→ **What you will do**:
In the records below, pick out all lines containing the word "label".

→ **Data for analysis**:
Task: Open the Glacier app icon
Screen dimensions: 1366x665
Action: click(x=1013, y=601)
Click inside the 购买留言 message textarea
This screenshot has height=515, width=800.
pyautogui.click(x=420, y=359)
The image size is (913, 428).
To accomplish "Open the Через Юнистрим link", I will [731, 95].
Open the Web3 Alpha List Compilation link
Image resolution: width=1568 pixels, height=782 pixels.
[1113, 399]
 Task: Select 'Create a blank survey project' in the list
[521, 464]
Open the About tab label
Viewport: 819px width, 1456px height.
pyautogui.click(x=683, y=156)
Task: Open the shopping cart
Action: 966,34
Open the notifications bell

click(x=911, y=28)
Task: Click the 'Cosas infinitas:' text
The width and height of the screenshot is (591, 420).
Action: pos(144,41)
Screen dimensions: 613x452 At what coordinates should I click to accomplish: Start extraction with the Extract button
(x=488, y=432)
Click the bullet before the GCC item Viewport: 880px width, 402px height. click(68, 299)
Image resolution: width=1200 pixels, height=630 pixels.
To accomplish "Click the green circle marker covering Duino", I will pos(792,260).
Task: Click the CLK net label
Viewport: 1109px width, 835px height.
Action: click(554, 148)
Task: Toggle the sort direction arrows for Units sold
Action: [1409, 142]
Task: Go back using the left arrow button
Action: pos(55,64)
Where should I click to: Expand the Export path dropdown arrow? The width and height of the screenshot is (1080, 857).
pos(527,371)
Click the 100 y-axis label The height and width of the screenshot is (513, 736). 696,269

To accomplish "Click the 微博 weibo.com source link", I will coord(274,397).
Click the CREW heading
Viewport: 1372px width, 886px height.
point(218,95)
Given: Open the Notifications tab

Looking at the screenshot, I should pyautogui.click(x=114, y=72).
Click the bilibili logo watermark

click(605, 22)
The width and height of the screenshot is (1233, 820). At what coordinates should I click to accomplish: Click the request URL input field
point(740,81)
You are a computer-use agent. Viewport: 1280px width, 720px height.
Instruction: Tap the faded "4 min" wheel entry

→ **Solution for this exercise**:
Open the About tab label
Task: Click the CLK net label
Click the 100 y-axis label The height and width of the screenshot is (513, 736). 696,269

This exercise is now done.